Die Leitsätze des Urteils lauten:

1.   Die öffentliche Äußerung eines Arbeitgebers, er werde keine Arbeitnehmer einer bestimmten ethnischen Herkunft oder Rasse einstellen, begründet eine unmittelbare Diskriminierung bei der Einstellung im Sinne des Art. 2 Abs. 2 Buchst. a der Richtlinie 2000/43/EG des Rates vom 29. Juni 2000 zur Anwendung des Gleichbehandlungsgrundsatzes ohne Unterschied der Rasse oder der ethnischen Herkunft, da solche Äußerungen bestimmte Bewerber ernsthaft davon abhalten können, ihre Bewerbungen einzureichen, und damit ihren Zugang zum Arbeitsmarkt behindern.

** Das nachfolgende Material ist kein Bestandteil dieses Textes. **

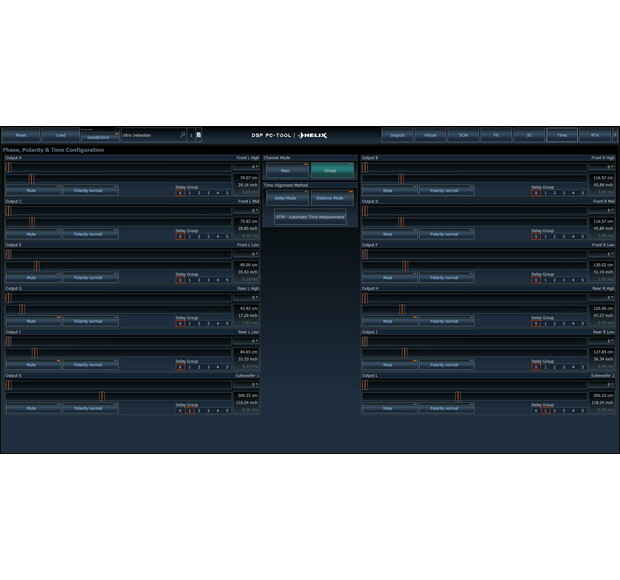The width and height of the screenshot is (620, 580).
Task: Mute Output A Front L High
Action: pos(31,191)
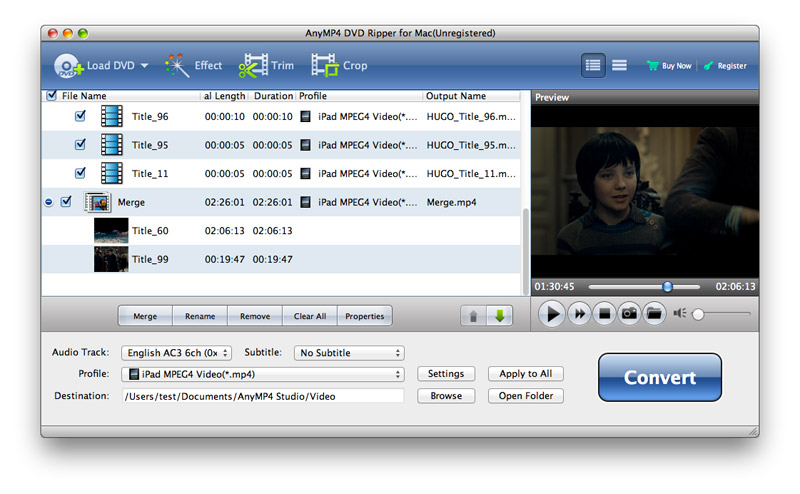The image size is (800, 494).
Task: Click Register in the toolbar
Action: [x=725, y=66]
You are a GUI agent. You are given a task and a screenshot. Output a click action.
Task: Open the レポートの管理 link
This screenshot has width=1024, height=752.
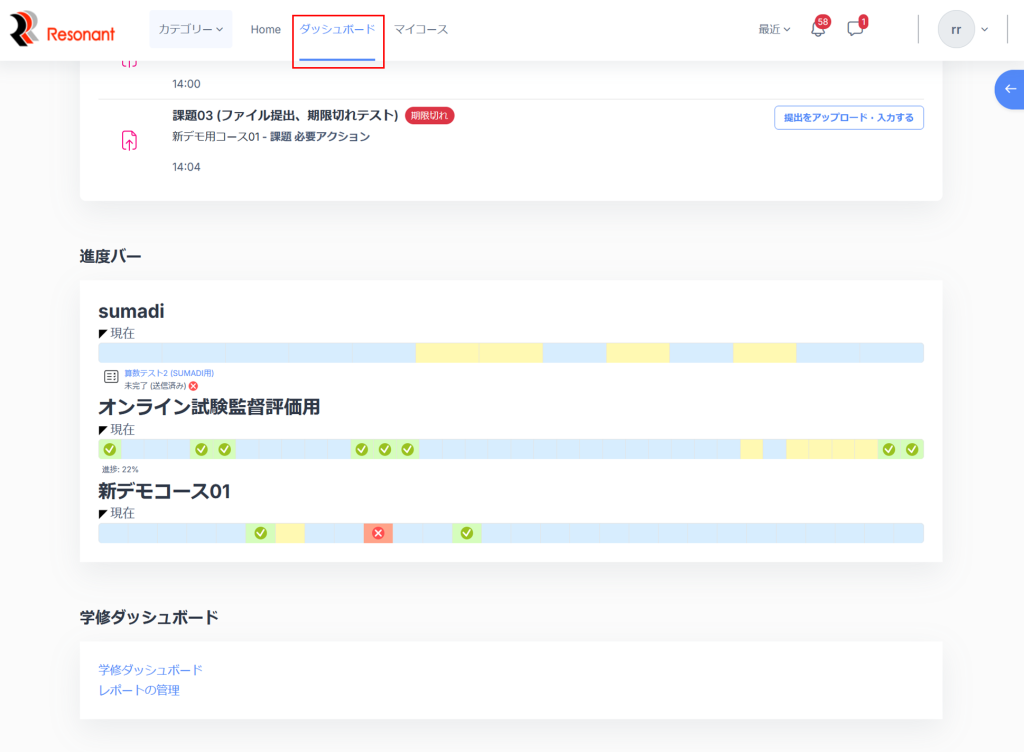(139, 690)
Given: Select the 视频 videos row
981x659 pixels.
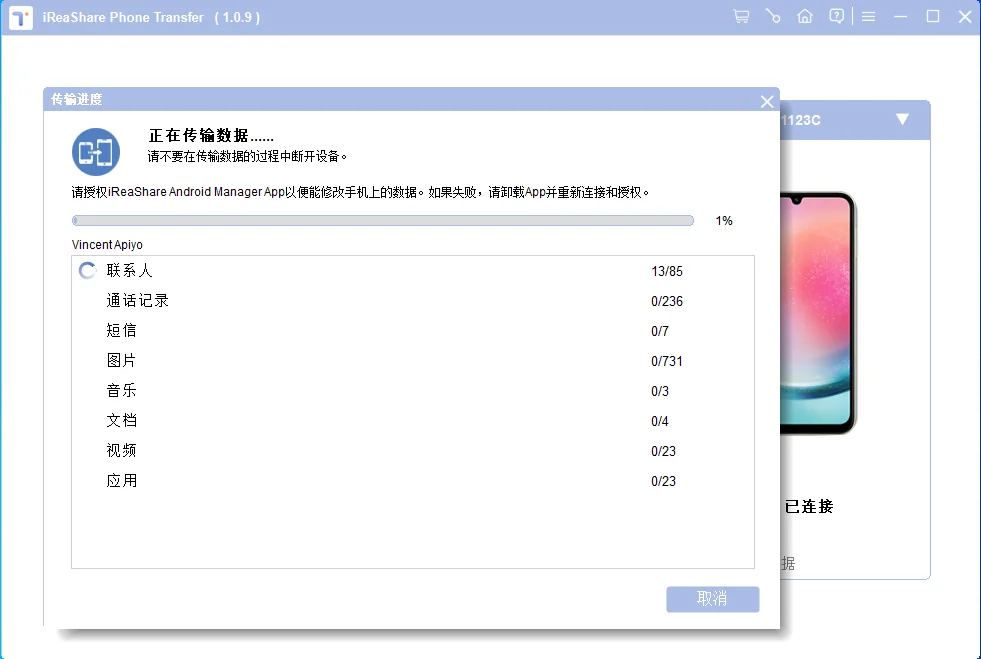Looking at the screenshot, I should click(x=120, y=450).
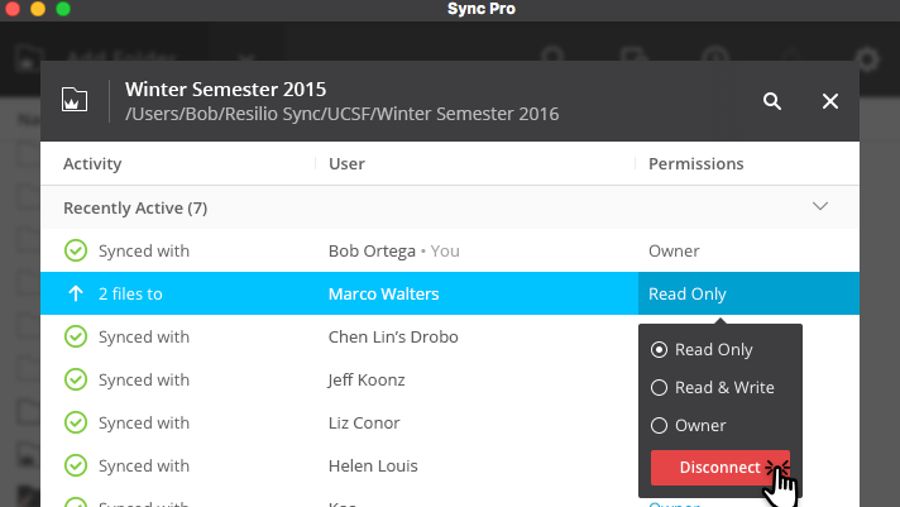This screenshot has width=900, height=507.
Task: Click green synced checkmark beside Bob Ortega
Action: [x=75, y=251]
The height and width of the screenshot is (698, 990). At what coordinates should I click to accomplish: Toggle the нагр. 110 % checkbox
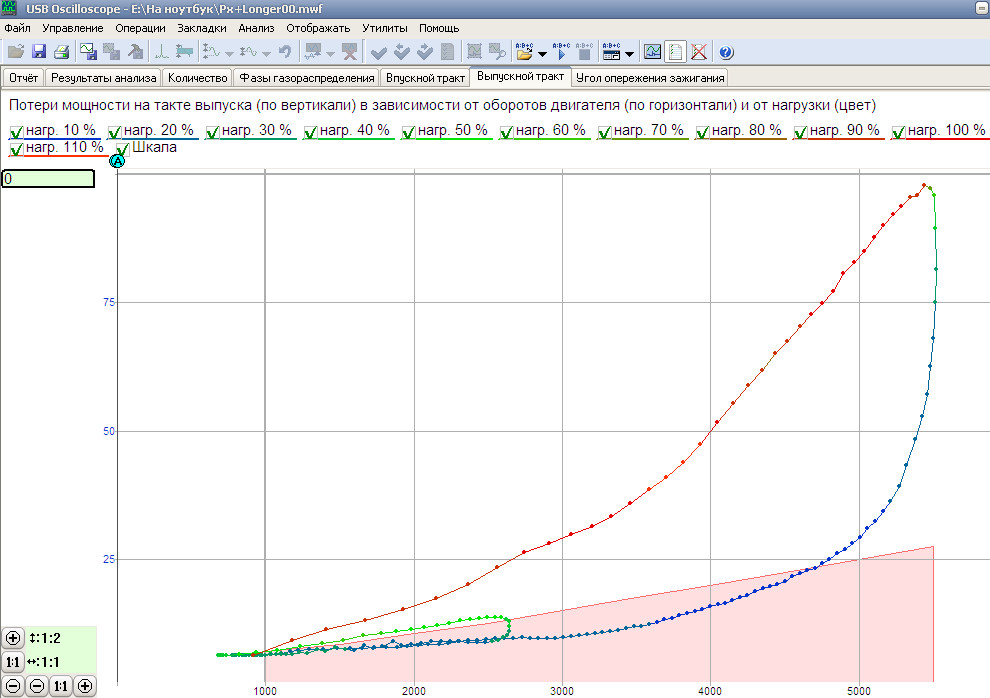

2.   Öffentliche Äußerungen, durch die ein Arbeitgeber kundtut, dass er im Rahmen seiner Einstellungspolitik keine Arbeitnehmer einer bestimmten ethnischen Herkunft oder Rasse beschäftigen werde, reichen aus, um eine Vermutung im Sinne des Art. 8 Abs. 1 der Richtlinie 2000/43 für das Vorliegen einer unmittelbar diskriminierenden Einstellungspolitik zu begründen. Es obliegt dann diesem Arbeitgeber, zu beweisen, dass keine Verletzung des Gleichbehandlungsgrundsatzes vorgelegen hat. Er kann dies dadurch tun, dass er nachweist, dass die tatsächliche Einstellungspraxis des Unternehmens diesen Äußerungen nicht entspricht. Es ist Sache des vorlegenden Gerichts, zu prüfen, ob die gerügten Tatsachen glaubhaft sind, und zu beurteilen, ob die Beweise zur Stützung des Vorbringens des Arbeitgebers, dass er den Gleichbehandlungsgrundsatz nicht verletzt habe, ausreichend sind.
3.   Nach Art. 15 der Richtlinie 2000/43 müssen auch dann, wenn es kein identifizierbares Opfer gibt, die Sanktionen, die bei einem Verstoß gegen die einzelstaatlichen Vorschriften zur Umsetzung dieser Richtlinie zu verhängen sind, wirksam, verhältnismäßig und abschreckend sein.